November 01, 2009
Quality concepts teach that every process must have an "owner." A process owner is defined as someone who has responsibility for the overall success of the process, and who is also responsible for its continuous improvement. Process owners can improve processes on their own, or they can request to form a process improvement team if the task is complex enough and the potential benefit great enough.
Competency applications are certainly complex enough to justify a team development approach. But a common problem in many organizations is that there is not clear project ownership. Is HR leading the effort? Is this a line function driven by the management of those being assessed? Certainly, a range of individuals from many groups will be involved. But whose appraisal will be negatively affected when there is an unproductive outcome? The person (or department) with this responsibility must also have the authority to own the process.
RECOMMENDATIONS
The professional knowledge and skills required to own an assessment process are not typically found in line operations. Line managers and frontline workers provide subject matter expertise and are essential to the creation and evaluation of competency profile assessment instruments.
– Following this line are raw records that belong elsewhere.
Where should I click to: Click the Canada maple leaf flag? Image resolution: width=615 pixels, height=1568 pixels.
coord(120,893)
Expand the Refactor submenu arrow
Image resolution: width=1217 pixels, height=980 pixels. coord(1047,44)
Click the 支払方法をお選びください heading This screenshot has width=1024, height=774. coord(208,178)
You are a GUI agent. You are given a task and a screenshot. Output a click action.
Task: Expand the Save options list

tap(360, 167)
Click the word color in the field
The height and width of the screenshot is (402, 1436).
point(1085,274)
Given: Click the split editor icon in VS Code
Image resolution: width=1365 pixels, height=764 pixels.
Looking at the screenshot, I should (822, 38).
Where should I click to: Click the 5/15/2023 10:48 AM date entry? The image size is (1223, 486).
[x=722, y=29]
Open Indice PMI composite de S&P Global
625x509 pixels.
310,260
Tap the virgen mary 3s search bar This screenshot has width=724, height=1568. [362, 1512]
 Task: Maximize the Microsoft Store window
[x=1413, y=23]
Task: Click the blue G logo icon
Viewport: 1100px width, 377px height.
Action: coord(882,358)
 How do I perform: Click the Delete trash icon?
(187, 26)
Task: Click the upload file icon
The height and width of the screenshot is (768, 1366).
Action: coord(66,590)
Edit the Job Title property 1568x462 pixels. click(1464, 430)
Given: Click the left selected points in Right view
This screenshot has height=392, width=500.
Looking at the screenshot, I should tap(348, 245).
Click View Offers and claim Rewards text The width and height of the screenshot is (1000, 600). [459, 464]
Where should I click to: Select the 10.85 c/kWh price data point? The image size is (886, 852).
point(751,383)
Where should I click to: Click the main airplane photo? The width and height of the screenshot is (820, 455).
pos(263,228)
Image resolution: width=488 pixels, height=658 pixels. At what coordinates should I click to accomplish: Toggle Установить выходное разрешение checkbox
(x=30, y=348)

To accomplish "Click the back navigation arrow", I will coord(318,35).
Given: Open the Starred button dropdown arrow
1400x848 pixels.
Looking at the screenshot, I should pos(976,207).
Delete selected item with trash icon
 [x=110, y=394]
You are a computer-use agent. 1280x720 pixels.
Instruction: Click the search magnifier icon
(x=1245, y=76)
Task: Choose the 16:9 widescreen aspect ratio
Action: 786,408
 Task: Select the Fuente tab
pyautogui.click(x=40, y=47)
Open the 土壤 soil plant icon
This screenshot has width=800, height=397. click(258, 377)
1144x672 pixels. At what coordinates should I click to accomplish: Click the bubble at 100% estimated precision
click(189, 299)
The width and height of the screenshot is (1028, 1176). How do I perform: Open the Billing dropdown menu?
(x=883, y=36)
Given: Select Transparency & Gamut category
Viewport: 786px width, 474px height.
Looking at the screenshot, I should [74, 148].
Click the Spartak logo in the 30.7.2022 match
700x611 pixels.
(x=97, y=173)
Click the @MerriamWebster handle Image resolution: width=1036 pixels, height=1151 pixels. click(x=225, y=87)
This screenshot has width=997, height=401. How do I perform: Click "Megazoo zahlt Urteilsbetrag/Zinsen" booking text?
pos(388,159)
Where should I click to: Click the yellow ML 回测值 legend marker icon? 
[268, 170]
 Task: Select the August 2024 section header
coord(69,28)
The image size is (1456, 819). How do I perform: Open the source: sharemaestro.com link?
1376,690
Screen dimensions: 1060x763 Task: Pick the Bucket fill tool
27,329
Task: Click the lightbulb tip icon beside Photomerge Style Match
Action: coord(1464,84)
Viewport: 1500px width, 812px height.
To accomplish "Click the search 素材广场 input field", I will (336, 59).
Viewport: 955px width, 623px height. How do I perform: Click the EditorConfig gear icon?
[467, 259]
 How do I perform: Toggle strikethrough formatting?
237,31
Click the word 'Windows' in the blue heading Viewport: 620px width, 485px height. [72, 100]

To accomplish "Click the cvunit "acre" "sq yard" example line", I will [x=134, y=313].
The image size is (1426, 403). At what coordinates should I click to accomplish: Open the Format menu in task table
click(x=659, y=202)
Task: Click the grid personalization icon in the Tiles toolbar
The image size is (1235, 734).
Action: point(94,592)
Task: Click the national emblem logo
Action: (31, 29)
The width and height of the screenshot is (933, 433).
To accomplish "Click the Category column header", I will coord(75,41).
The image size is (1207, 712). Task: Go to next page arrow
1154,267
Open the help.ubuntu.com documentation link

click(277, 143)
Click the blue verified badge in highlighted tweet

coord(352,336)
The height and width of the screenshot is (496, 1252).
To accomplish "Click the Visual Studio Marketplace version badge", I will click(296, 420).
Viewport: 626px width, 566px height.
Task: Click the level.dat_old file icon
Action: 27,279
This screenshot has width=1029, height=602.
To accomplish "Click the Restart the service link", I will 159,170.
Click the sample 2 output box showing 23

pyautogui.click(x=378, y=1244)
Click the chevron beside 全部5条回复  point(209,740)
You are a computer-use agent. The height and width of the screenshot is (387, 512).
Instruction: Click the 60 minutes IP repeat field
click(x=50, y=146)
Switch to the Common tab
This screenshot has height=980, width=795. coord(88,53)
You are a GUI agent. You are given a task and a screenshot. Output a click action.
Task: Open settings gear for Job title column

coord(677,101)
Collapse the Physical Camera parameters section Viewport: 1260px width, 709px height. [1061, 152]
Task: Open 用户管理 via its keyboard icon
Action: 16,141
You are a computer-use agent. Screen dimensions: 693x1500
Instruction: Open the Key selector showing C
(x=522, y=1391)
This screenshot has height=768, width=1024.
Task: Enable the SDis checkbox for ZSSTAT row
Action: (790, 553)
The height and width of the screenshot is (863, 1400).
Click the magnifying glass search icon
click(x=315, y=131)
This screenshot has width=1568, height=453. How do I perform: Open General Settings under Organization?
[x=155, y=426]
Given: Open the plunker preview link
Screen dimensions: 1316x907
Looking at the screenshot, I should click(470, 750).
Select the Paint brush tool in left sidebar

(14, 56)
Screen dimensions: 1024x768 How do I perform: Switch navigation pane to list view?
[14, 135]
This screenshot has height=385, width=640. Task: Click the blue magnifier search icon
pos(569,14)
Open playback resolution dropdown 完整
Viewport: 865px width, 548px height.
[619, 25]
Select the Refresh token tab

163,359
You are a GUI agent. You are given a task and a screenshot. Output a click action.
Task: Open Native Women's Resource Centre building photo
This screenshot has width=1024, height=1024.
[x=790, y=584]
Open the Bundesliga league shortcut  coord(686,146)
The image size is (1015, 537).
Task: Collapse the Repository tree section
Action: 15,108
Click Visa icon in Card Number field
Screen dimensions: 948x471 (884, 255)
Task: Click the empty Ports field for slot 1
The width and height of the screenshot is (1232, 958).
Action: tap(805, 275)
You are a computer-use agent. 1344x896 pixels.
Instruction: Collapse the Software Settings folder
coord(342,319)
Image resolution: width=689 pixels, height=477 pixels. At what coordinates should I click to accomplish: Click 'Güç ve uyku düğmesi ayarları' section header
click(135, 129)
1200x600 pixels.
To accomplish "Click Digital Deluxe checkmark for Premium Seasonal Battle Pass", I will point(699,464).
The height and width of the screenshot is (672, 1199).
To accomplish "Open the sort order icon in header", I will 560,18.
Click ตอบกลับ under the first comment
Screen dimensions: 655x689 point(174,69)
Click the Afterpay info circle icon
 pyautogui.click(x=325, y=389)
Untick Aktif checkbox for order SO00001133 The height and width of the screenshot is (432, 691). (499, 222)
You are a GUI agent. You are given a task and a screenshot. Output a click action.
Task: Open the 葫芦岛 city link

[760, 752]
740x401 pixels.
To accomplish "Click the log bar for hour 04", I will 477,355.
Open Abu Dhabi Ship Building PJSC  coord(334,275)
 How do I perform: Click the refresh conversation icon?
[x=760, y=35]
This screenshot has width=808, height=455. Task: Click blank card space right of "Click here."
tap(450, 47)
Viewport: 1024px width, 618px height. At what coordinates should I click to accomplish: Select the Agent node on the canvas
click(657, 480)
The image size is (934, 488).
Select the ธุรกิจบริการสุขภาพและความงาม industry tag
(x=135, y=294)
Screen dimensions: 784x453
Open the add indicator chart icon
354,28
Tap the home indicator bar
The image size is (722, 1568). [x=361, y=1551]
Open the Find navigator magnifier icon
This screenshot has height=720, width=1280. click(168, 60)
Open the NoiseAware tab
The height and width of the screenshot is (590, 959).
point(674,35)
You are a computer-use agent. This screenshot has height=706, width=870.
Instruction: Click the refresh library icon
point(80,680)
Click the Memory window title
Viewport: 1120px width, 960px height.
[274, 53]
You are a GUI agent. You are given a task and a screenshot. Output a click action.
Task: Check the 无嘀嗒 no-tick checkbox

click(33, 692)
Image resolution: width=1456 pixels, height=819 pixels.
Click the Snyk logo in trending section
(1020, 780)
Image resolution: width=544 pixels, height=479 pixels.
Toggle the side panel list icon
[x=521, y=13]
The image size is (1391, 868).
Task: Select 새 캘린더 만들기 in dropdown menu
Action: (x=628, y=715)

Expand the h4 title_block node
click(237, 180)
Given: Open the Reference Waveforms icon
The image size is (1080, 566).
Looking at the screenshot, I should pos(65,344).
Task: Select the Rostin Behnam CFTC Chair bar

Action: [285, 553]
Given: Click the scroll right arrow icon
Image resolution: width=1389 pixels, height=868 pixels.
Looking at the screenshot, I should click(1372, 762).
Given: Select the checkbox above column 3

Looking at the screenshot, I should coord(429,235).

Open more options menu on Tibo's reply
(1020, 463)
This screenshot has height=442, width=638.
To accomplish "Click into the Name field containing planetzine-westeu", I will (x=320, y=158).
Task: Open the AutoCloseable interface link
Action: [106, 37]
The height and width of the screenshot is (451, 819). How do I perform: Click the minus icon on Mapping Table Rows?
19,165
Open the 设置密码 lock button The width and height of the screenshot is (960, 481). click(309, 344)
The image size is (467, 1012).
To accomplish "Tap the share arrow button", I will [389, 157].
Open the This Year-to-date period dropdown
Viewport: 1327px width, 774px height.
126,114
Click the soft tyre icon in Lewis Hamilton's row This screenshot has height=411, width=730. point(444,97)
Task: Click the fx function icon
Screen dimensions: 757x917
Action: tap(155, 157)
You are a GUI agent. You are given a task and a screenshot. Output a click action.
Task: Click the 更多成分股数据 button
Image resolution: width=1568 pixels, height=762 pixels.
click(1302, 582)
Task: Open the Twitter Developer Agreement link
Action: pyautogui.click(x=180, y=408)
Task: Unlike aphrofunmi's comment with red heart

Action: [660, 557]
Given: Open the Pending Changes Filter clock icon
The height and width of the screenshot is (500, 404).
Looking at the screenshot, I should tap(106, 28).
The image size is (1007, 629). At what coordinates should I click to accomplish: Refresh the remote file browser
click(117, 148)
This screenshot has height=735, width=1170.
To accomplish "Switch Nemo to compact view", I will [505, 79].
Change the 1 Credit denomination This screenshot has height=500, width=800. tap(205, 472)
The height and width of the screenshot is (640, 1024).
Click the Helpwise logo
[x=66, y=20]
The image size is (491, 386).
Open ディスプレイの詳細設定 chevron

An assessment application development process potentially requires skills in consulting, formal team facilitation, job analysis, assessment authoring, test creation, development resource administration, database programming, and online systems development. Expertise in these areas is likely to be distributed across many administrative staff functions. Because so many groups within an organization are affected in competency application development, the process owner is best centrally located rather than remotely based. Professionals within HR or training often are logical candidates for assessment process ownership.
TIPS AND TECHNIQUES
Business Unit Managers can initiate the Competency Profiling Initiative to address their various HR needs i.e.: establish learning plans, staffing, career performance management, etc. However, always involve your HR function to ensure there is an alignment to an existing Competency Based Management Framework and to current HR policies.